A solid acid catalyst at the threshold of superacid strength: NMR, calorimetry, and density functional theory studies of silica-supported aluminum chloride

Solid state NMR, calorimetry, and density functional theory (DPT) all provide a consistent interpretation of the acidity of the solid acid catalyst (SG)(n)AlCl2 which is prepared by reacting aluminum chloride with conditioned silica gel. These studies firmly establish that the acid sites are Bronsted in nature and that their strength is significantly greater than those in zeolites. Proton NMR results, including experiments exploiting H-1-Al-27 dipolar couplings, demonstrate that the Bronsted acid sites have an isotropic H-1 chemical shift of 5.7 ppm and a concentration of 0.58 mmol/g. The strongest sites on this solid acid, present at 0.03 mmol/g, have -Delta H-av, values of 52 kcal/mol for reaction with pyridine. A value of 44 kcal/mol is maintained for incremental addition of pyridine up to 0.1 mmol/g. In comparison, -Delta H-av for the strongest sites in zeolite HZSM-5 is only 42 kcal/mol. N-15 magic angle spinning (MAS) NMR studies of adsorbed pyridine and P-31 MAS NMR of trimethylphosphine confirm the Bronsted nature of these acid sites. The C-13 isotropic chemical shift of acetone-2-C-13 on (SG)(n)AlCl2 (245 ppm) is identical to that measured in 100% H2SO4. C-13 in situ NMR studies of ethylene and propene oligomerization show that the activity of (SG)(n)AlCl2 is far greater than that of zeolites.
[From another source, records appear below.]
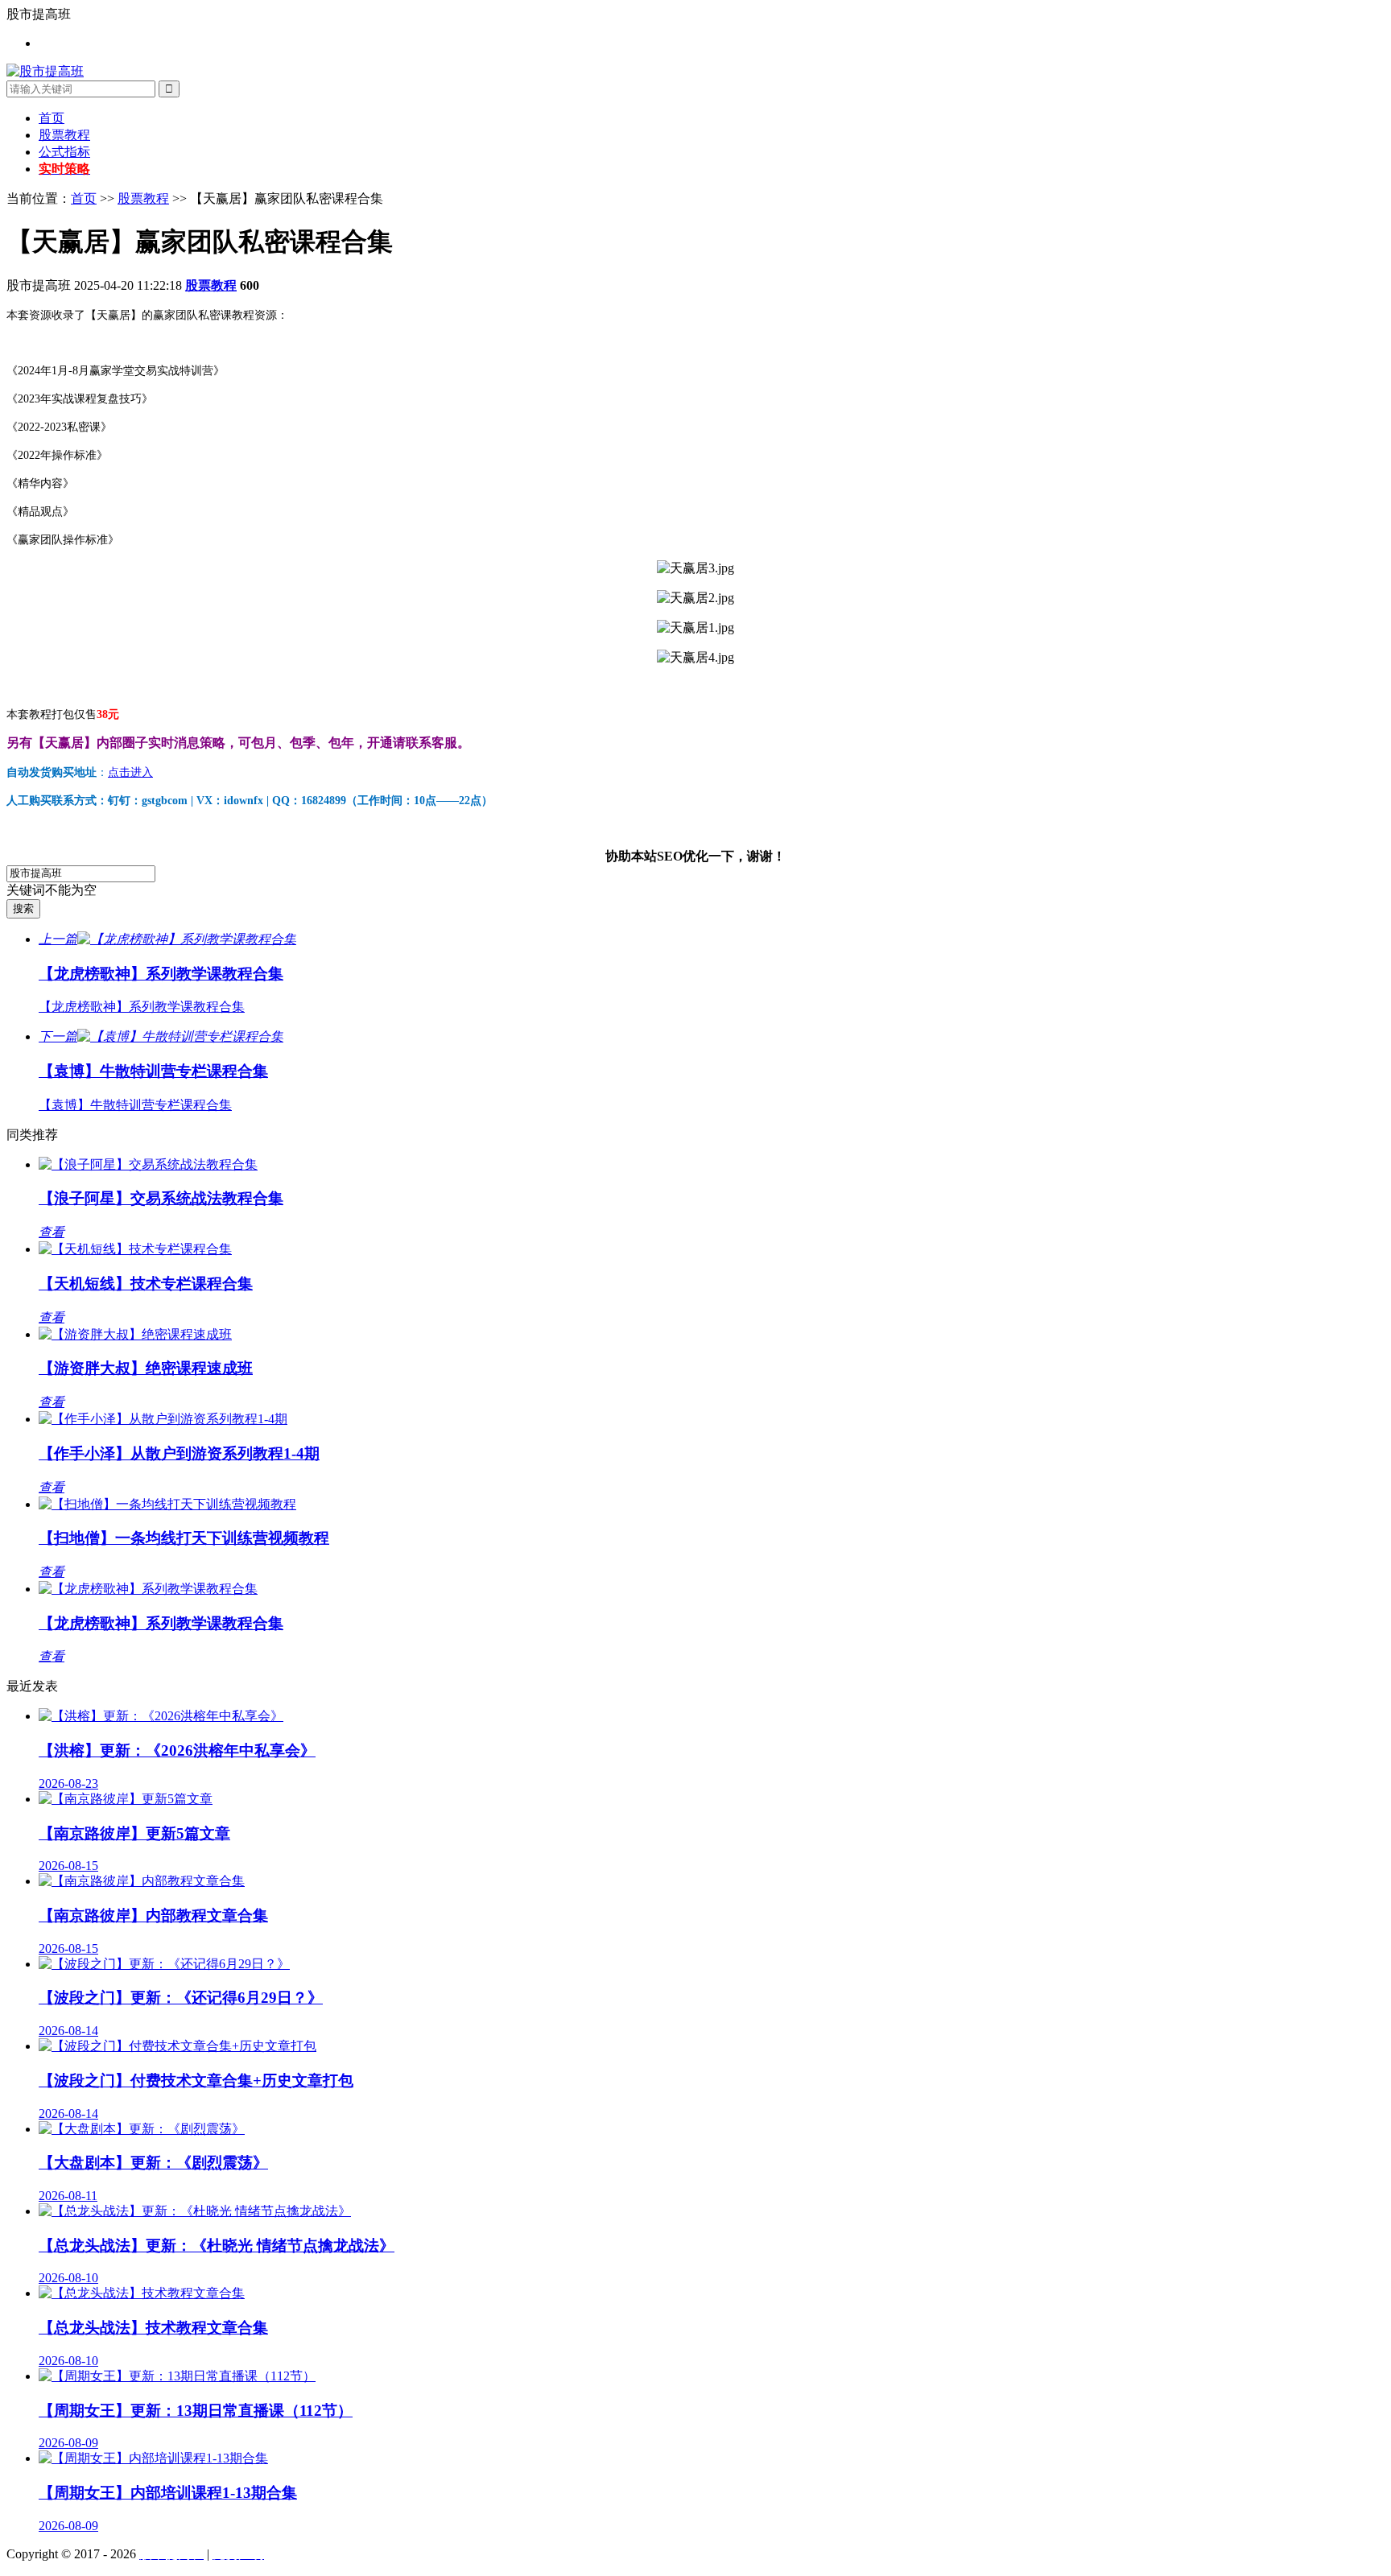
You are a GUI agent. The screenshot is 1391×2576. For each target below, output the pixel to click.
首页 (51, 118)
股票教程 (64, 135)
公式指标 (64, 152)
Cyclopentenyl carbenium ions are formed in significant yields in those reactions as well as during skeletal isomerization and cracking of cyclohexane at 433 K on (SG)(n)AlCl2. Local DFT calculations at the SVWN/DZVP2 level were used to provide predictions of the structure and energetics of the catalyst. The acidity (defined as the deprotonation energy corrected for zero-point and thermal contributions) obtained from these calculations ranges from 275.5 to 293.4 kcal/mol. Two of the three (SG)(n)AlCl2 models considered are more strongly acidic than a HZSM-5 cluster model treated at the same level of theory. The aggregate evidence from this study strongly supports classification of (SG)(n)AlCl2 as a catalyst with a Bronsted acid strength on the threshold of superacidity.